Bei Treffen mit seinen Anhängern gibt er sich fröhlich, dynamisch und siegessicher. Seit Monaten wirbt Robert Biedroń, der erste offen schwule Bürgermeister Polens, für seine Partei, die er im Februar 2019 gründen will. Die "Brainstormings mit Biedroń" werden von hunderten, manchmal von tausenden Menschen besucht. 

Seine Parolen klingen nach dem klassischen linken Programm. Er will das Sozialgefälle reduzieren, das Abtreibungsgesetz liberalisieren, mehr Kita-Plätze schaffen und das staatliche Gesundheitswesen verbessern. Doch die persönliche Ausstrahlung von Biedroń ist wichtiger als das, was er sagt. Er ist locker und redet nicht so gestelzt wie etablierte Politiker. Es ist aber vor allem sein Lebensweg, der ihn authentisch und glaubwürdig macht.     

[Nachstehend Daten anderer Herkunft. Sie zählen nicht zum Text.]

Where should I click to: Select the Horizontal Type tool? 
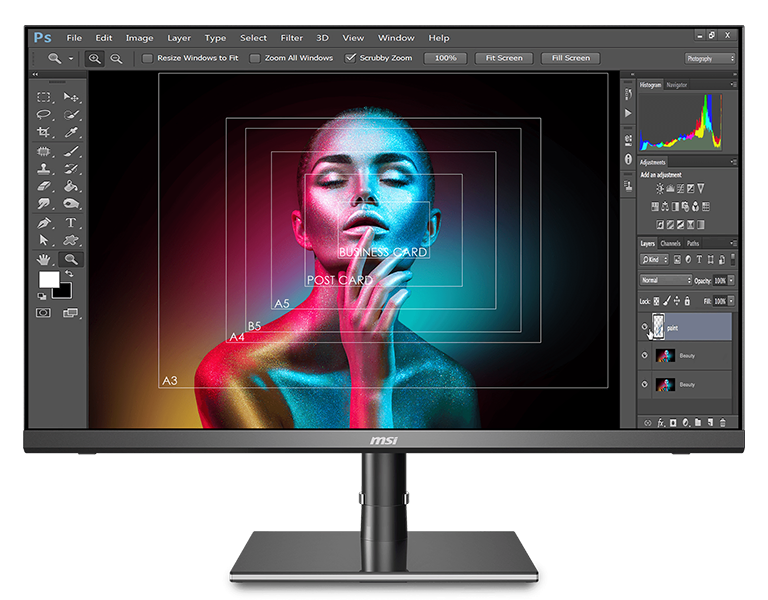point(71,223)
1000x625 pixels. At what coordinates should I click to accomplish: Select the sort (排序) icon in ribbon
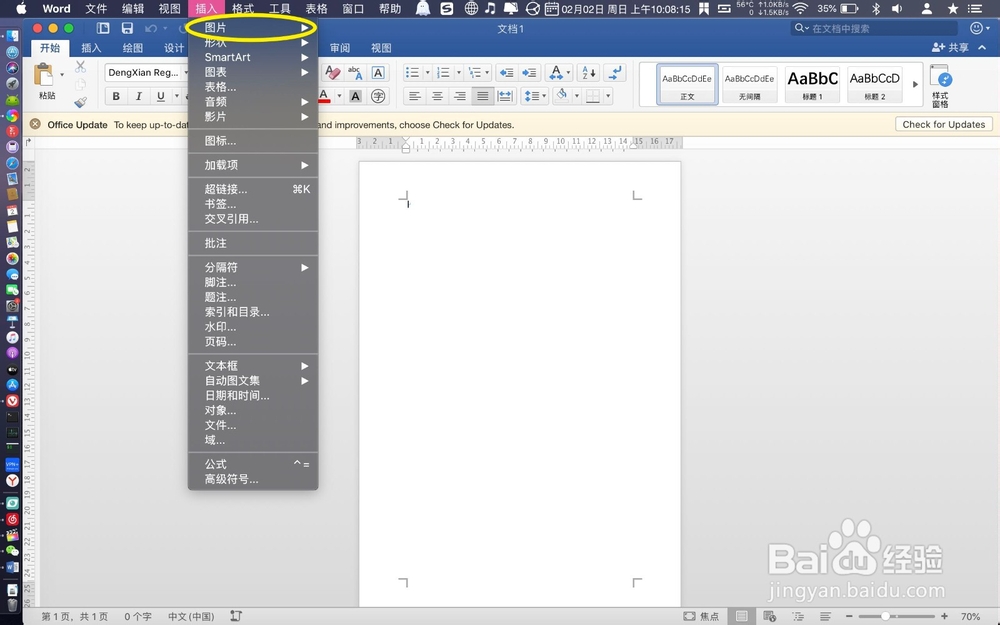(x=588, y=73)
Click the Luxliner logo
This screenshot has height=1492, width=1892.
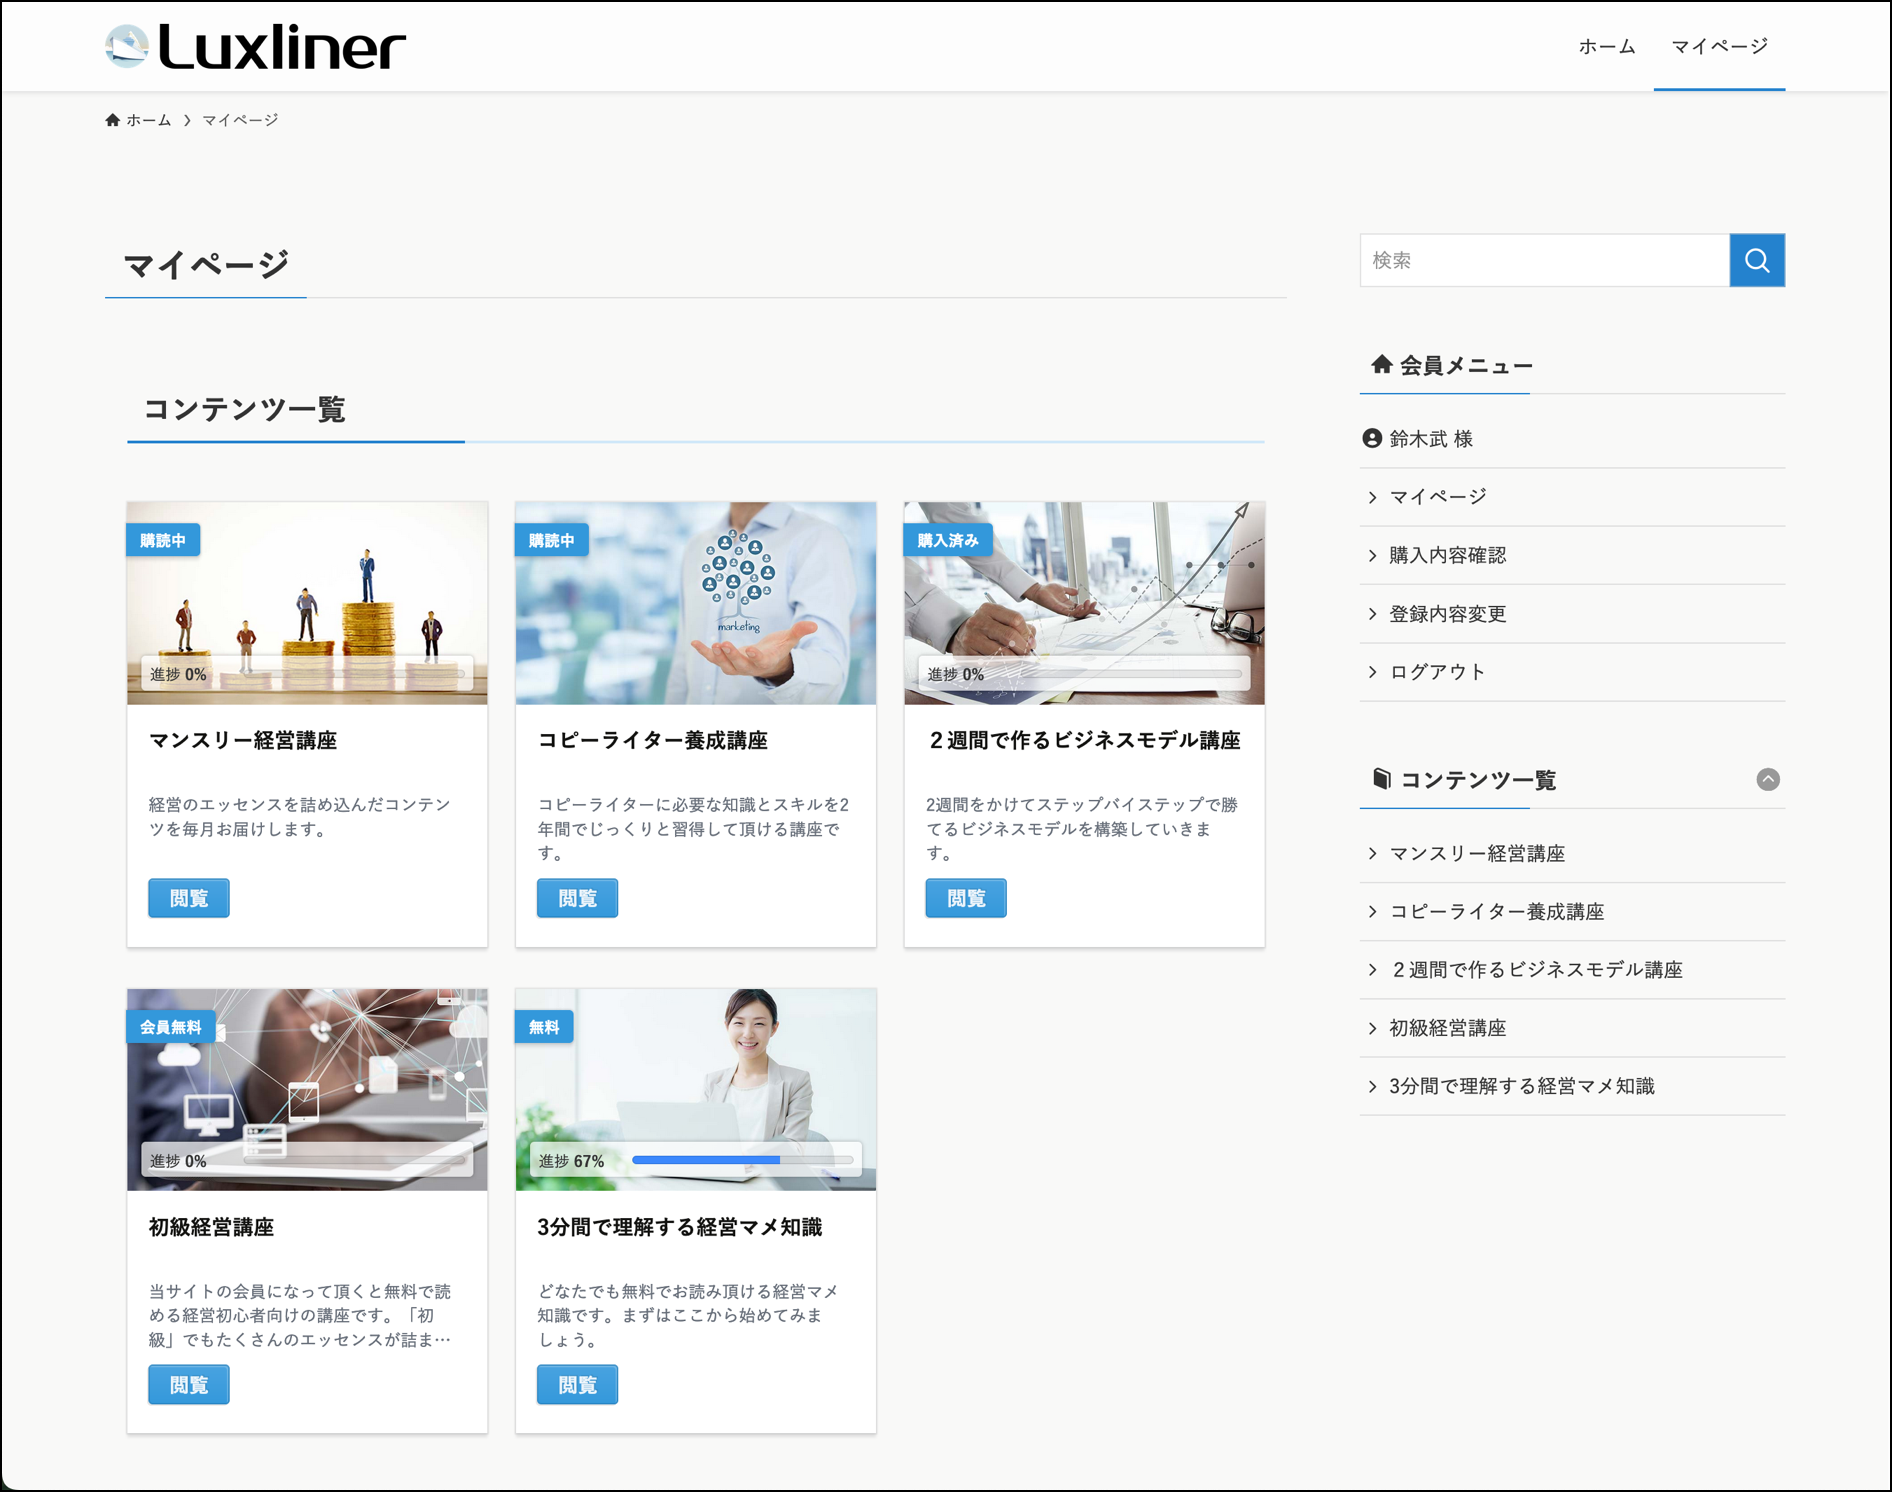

Schwul in einem katholischen Land

Biedroń stammt aus dem erzkonservativen Südpolen. Wegen seiner Homosexualität wurde er als Jugendlicher ausgegrenzt, er hat so sehr darunter gelitten, dass ihn Suizidgedanken plagten. Als Politiker engagierte er sich später für die Rechte der Homosexuellen. 2001 startete er die "Kampagne gegen Homophobie", die im konservativen Polen viele Kontroversen ausgelöst hat. 2011 wurde er zum ersten offen schwulen Abgeordneten in Polen. 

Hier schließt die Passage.